Capture locations (points) of Chinook salmon sampled around Vancouver Island (center) by mid-water trawl from 2012 to 2014. Red rectangle in inset map indicates the extent of the main map. Point color and shape represents the capture regions assigned for statistical analysis (red circles = West Coast Vancouver Island, green triangles = Southeast VI, blue squares = Northeast VI). For each capture region, pie charts depict the population origin for the sampled fish (colors in legend correspond to pie charts only; ECVI = East Coast Vancouver Island, WCVI = West Coast Vancouver Island).

Figure 2

Correlations of gene expression (2^−ΔΔCt) for individual genes with principal component 1 for each functional gene group. Gill is presented on left (blue) and liver is presented on right (orange). Osmoregulation gene expression was only analyzed for gill tissue.

Figure 3

Prevalence and load of all pathogens detected in Chinook salmon sampled around Vancouver Island, 2012–2014. Load data are presented on the log10 scale (only positive detections included in boxplot).

Figure 4

Heatmap of coefficients for each pathogen in models for blood plasma variables and the first principal components of functional gene groups in gill and liver tissue. Cell values represent the change in units of standard deviation for the plasma or gene variable associated with a standard deviation increase in log pathogen load (from mixed tissue). Two asterisks in a cell indicate an FDR-adjusted p value < 0.05 and a single asterisk indicates a p value < 0.05 prior to FDR adjustment.

Figure 5

The expression of genes associated with viral disease development (VDD) showed a positive correlation with piscine orthoreovirus load in gill (A, 9 positives in 292 samples) and liver (B, 9 positives in 263 samples) tissues of Chinook salmon captured during their first ocean year. Furthermore, VDD gene expression in gill and liver were well-correlated across individuals with PRV detections (C). Lines indicate a simple linear regression for each gene with accompanying 95% confidence interval (gray fill).
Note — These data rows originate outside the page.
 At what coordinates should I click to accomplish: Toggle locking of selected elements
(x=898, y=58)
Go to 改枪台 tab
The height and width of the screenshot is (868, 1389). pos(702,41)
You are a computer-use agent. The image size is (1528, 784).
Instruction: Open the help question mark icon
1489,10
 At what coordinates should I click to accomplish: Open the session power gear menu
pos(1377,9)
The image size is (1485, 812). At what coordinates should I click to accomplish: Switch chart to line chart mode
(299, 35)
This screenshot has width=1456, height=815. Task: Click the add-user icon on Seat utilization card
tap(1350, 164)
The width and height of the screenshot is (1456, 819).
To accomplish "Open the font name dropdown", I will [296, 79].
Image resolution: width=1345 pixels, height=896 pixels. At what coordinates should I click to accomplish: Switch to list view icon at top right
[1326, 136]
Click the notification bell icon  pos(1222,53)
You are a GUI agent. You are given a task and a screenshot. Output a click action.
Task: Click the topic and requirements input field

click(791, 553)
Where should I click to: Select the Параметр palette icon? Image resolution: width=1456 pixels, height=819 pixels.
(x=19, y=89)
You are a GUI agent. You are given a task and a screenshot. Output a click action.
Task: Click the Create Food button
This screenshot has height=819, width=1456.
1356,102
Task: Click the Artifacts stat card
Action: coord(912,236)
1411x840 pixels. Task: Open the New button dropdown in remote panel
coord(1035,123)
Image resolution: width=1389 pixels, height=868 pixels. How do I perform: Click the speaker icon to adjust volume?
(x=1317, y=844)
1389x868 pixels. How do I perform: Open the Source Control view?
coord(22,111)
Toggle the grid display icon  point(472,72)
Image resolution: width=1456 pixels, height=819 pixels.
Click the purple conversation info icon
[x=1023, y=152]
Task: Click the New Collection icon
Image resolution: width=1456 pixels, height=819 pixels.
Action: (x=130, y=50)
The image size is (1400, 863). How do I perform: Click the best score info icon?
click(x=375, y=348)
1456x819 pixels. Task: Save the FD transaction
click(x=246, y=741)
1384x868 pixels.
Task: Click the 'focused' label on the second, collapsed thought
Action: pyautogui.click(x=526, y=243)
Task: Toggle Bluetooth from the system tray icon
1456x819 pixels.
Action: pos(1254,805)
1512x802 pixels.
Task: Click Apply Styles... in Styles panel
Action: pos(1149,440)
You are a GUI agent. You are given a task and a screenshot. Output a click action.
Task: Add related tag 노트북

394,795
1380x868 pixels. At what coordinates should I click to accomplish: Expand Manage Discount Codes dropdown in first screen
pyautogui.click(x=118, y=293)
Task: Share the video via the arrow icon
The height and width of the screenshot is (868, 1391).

Black line in C represents a 1:1 relationship.

Figure 6

Piscine orthoreovirus positive (PRV+) fish had lesions consistent with PRV-related jaundice/anemia (Fish B2159). A) Hematoxylin and eosin (H & E) staining shows focal endocarditis (dotted circles) in the spongy layer of the myocardium (scale bar = 200 μm). B) In situ hybridization of the same field reveals PRV in focal inflammatory infiltrates. C) Renal tubular vacuolar degeneration (arrows) leading to tubule necrosis (white arrowhead) in the kidney (scale bar = 50 μm). D) Blood congestion and hemosiderin deposits (arrows) in the spleen (scale bar = 1000 μm).

Figure 7

Epitheliocysts in the gill lamellae contained ‘Candidatus Branchiomonas cysticola’ (Fish B6930). A) Epitheliocysts in the gill lamellae (arrows) and associated proliferative/inflammatory reaction (asterisks, scale bar = 10 μm). B) Same field, using ISH to confirm that the epitheliocysts were infected with ‘Ca. B. cysticola’ (in red, scale bar = 10 μm).

Figure 8

Lesions consistent with Parvicapsula minibicornis, and the pathogen itself, were found in kidney tissues (Fish B5083). A) Two different degrees of Glomerulonephritis (dashed circle): the glomerulus on the right is in a more advanced stage of necrosis (moderate), while the one on the left still shows a few morphological features (mild) and generalized interstitial hyperplasia (scale bar = 50 μm) B) Eosinophilic lipoprotein droplets (arrows) were visible in some renal tubules (scale bar = 50 μm). C) Glomerulonephritis (triangle head), hypertrophy/hyperplasia of Bowman’s capsule (white arrowhead) and P. minibicornis pre-sporogonic forms (arrows) (scale bar = 20 μm). D) P. minibicornis (blue) detection by ISH on both glomeruli (arrows) and in the lumen of renal tubules (black arrowhead) (scale bar = 100 μm).